Archive d’étiquettes pour : Linz

Blog Entropy, Barbara Rieger, Alain Barbero, Richard Wall, Café Traxlmayr, Berlin

Richard Wall | Café Traxlmayr, Linz

Photo : Alain Barbero | Texte : Richard Wall | Traduction : Sylvie Barbero-Vibet

 

 


Interview de l’auteur

Que signifie la littérature pour toi ?
Richard Wall : Mission, bonheur, changement de perspective, résistance, affirmation de soi.

Quelle importance ont les cafés pour toi ?
RW : Une grande importance, même si je ne suis certainement pas un  « écrivain de café ». Mais des poèmes ou des notes ont été écrits dans les cafés entre Cracovie, Venise, Paris et Prague. J’y apprécie le calme, l’offre d’un grand nombre de journaux, un service discret. Je vois aussi le café en tant que scène : les regards se croisent, et involontairement, du coin de l’œil, on perçoit des mouvements, des gens qui arrivent et partent…

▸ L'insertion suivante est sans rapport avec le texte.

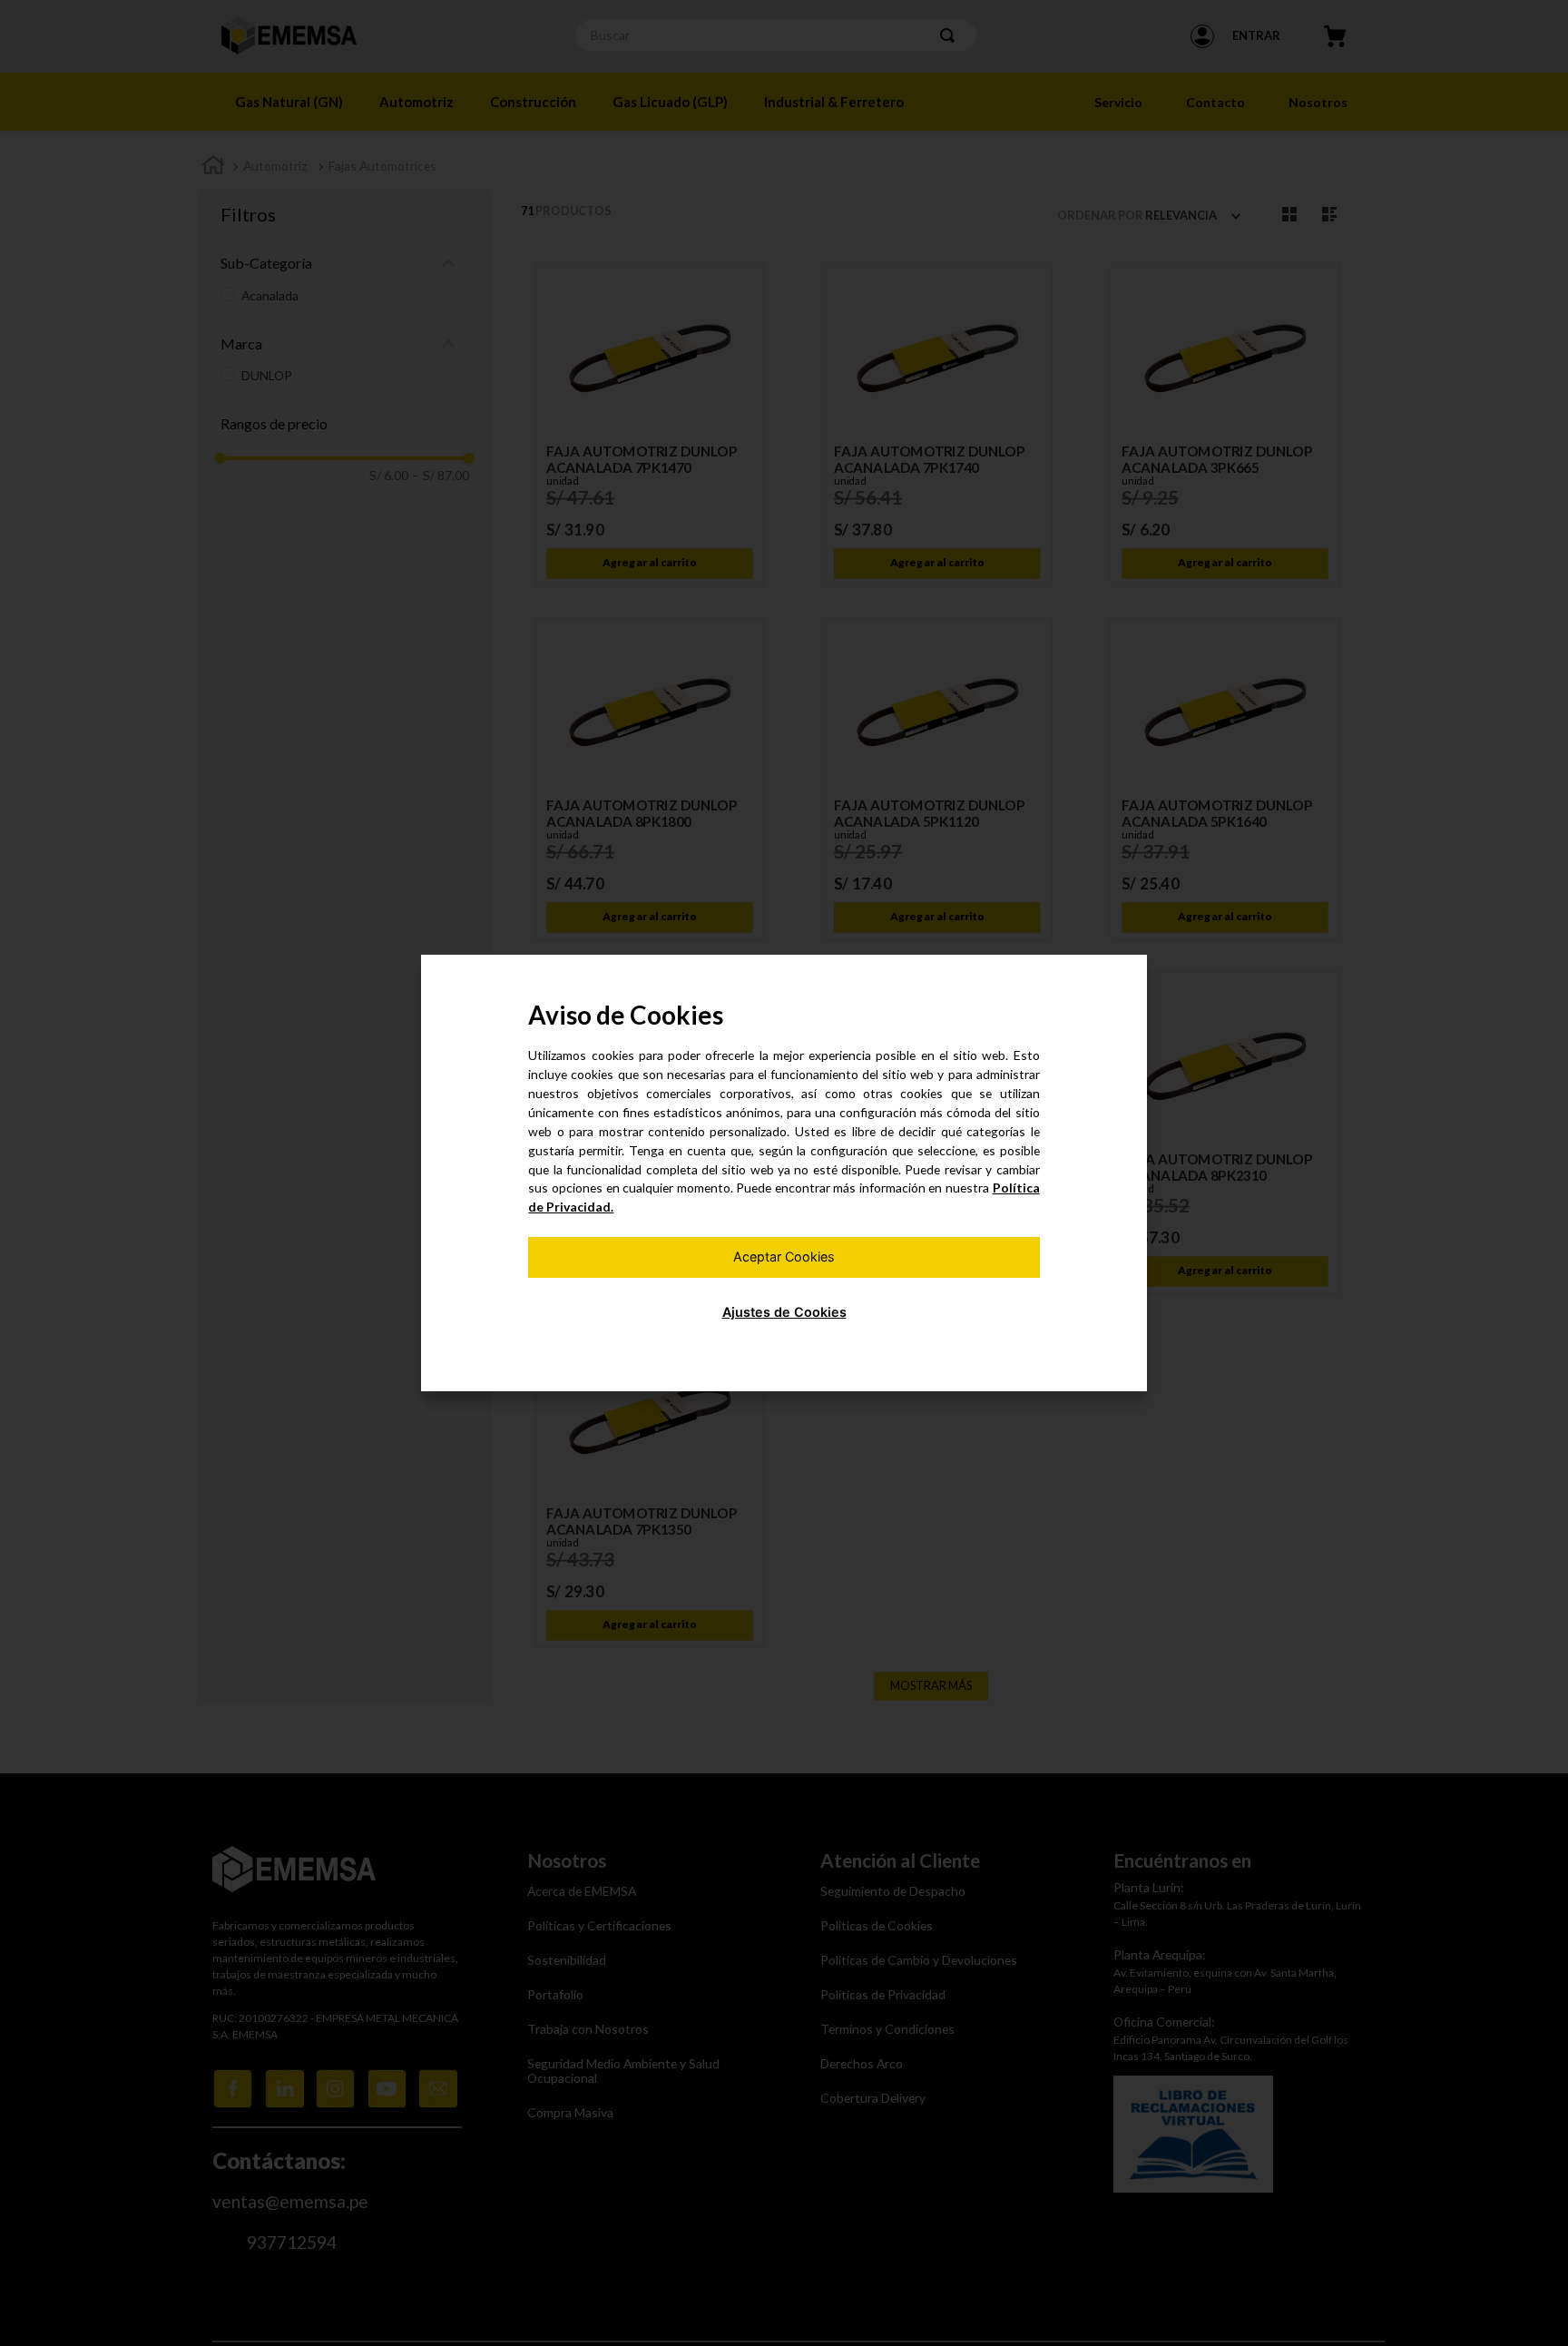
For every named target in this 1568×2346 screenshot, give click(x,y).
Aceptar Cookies (784, 1256)
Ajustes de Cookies (784, 1312)
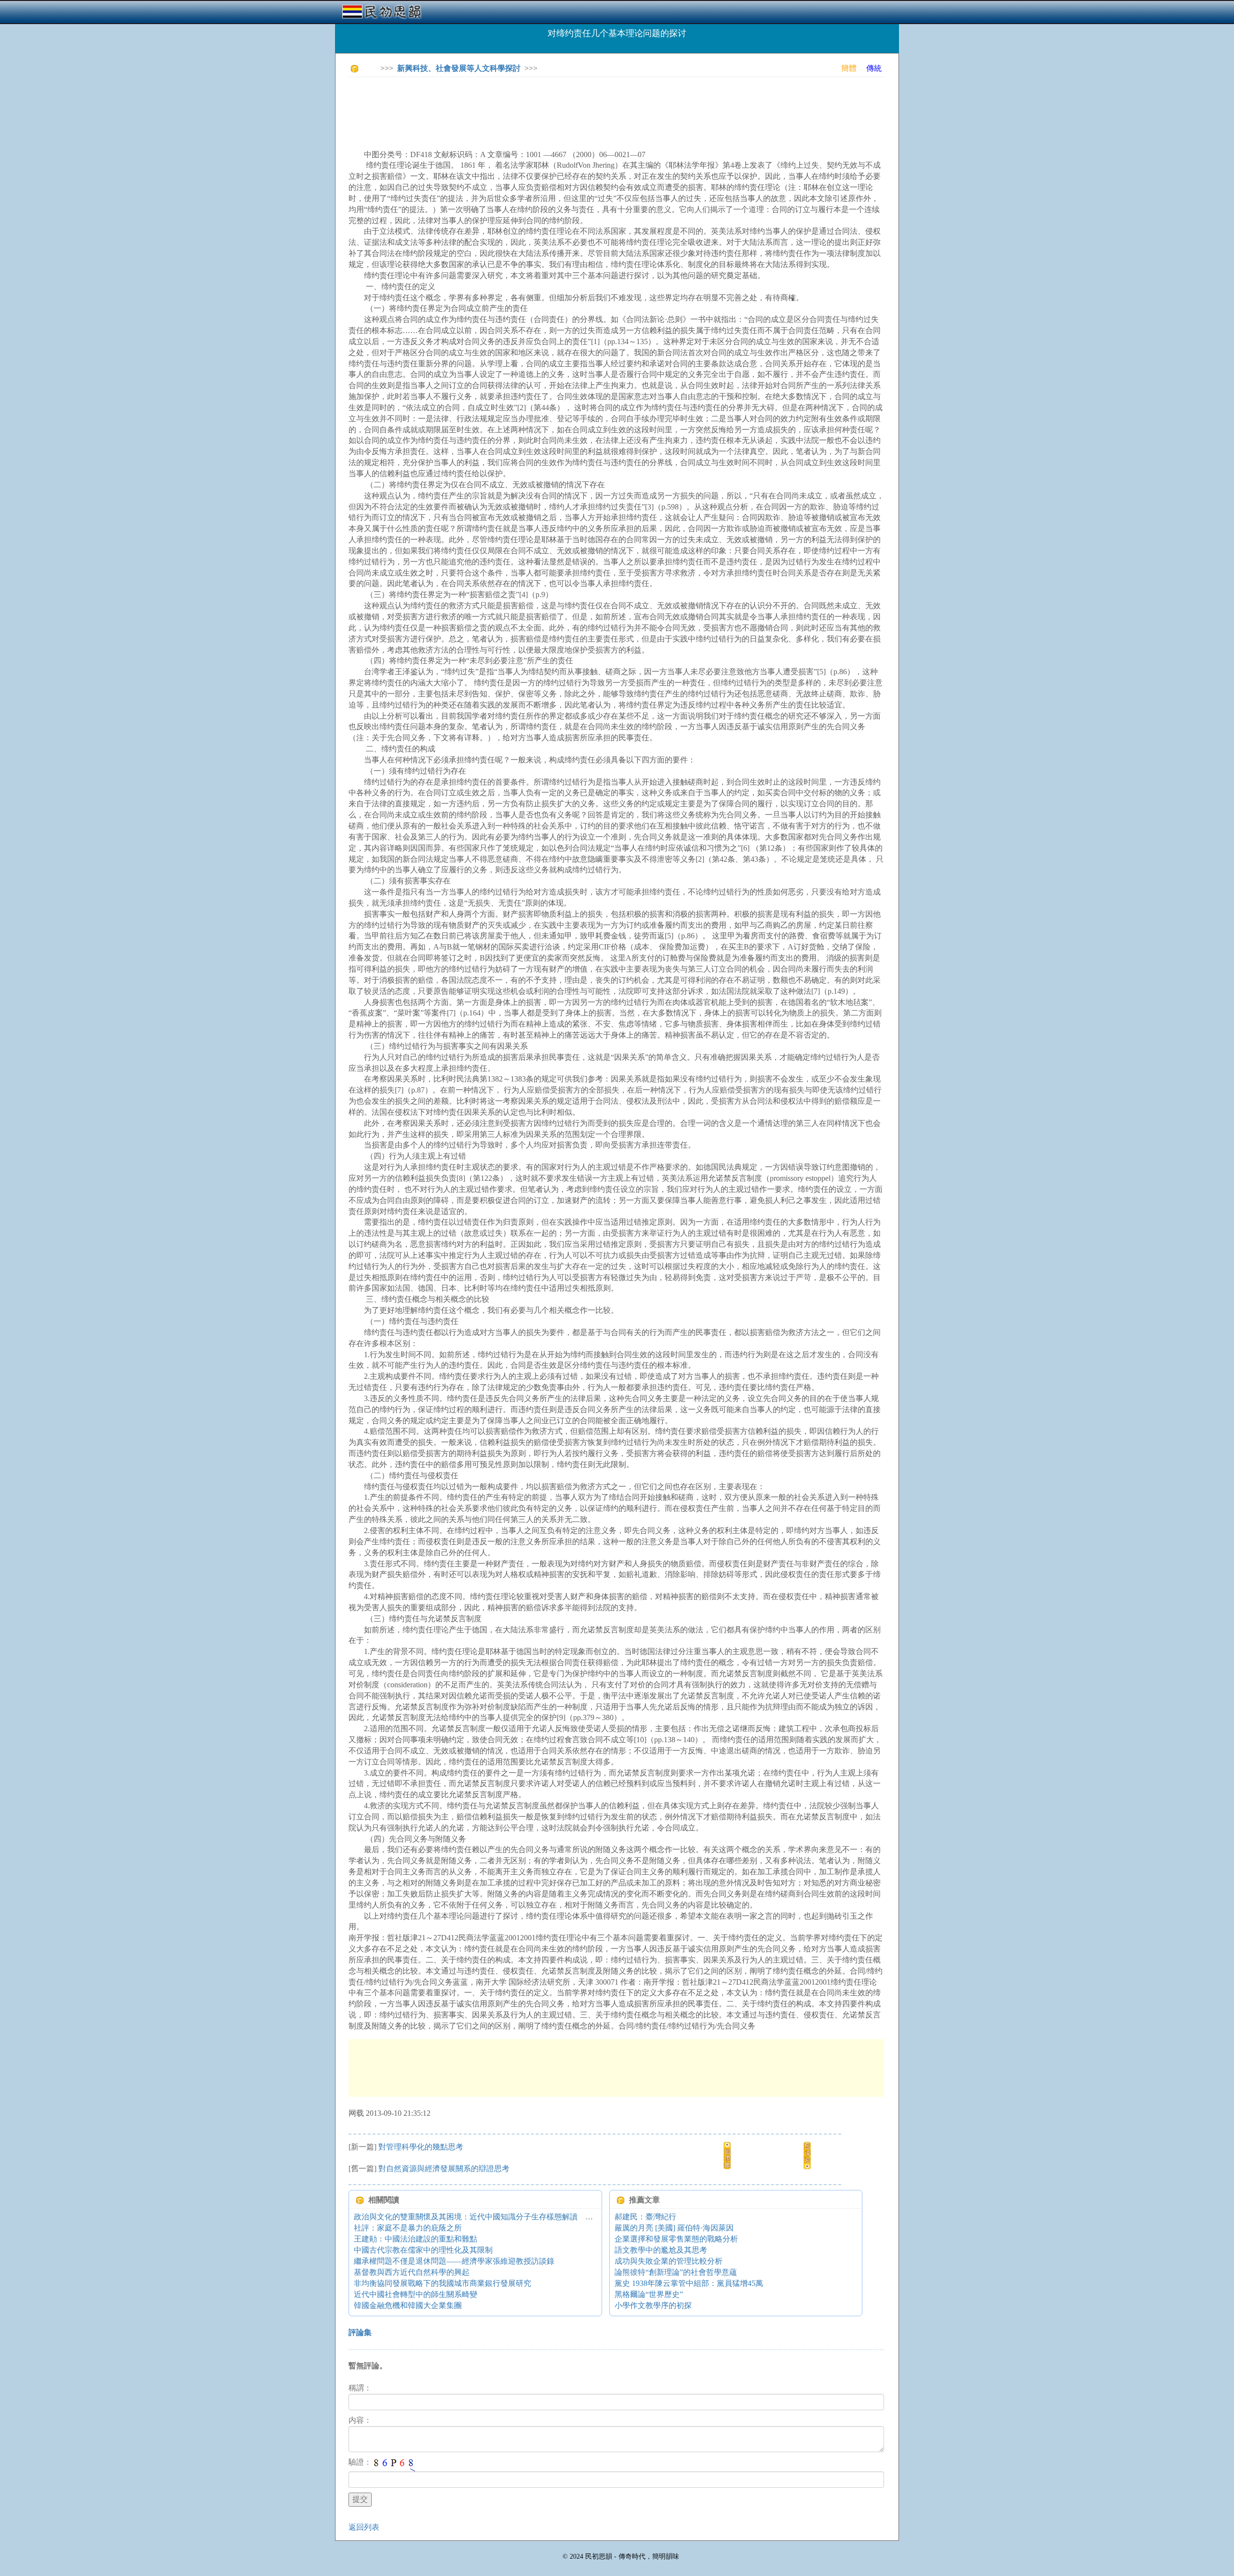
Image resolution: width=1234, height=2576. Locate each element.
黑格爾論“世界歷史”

Pourquoi as-tu choisi le Café Traxlmayr ?
RW : Le Café Traxlmayr existe depuis 1847, l’annexe dans laquelle je m’assois le plus souvent a été conçue en 1905 par Mauriz Balzarek, un élève d’Otto Wagner, dans le style de la Nouvelle Objectivité. Après la fermeture d’une dizaine de cafés à Linz au cours des 40 dernières années, le Traxlmayr est la seule oasis à l’ambiance historique. Lorsque j’organisais des événements littéraires, je discutais ici du déroulement des lectures bilingues avec des collègues de République tchèque et d’Irlande ; les rencontres avec Jiří Stránský, Josef Hrubý, Eva Bourke, Moya Cannon, Rita Ann Higgins et bien d’autres restent inoubliables. 

Que fais-tu quand tu n’es pas au café ?
RW : Jardiner, écrire, faire des collages, cuisiner pour ma femme, marcher à travers champs, être sur la route…

 

BIO

Né en 1953, Richard Wall écrit de la poésie, des essais et de la prose narrative. En tant qu’artiste plasticien, il travaille dans le domaine du collage, de la peinture et du dessin. Dans les années 1990, il dirige la série Tage irischer Literatur/The Road West à la Stifterhaus de Linz. Dans ce contexte, il a réalisé la traduction de l’oeuvre poétique de Cathal Ó Searcaigh, Macdara Woods, Gabriel Rosenstock, et de bien d’autres.
Artist in Residence au Heinrich Böll-Cottage sur Achill-Island en 2014 ; bourse fédérale en 2016 ; invitation au festival international de poésie Meridian à Czernowitz en 2020. Une vingtaine de livres publiés, le dernier en date étant : Das Jahr der Ratte. Ein pandämonisches Diarium. Löcker Verlag, Wien 2021.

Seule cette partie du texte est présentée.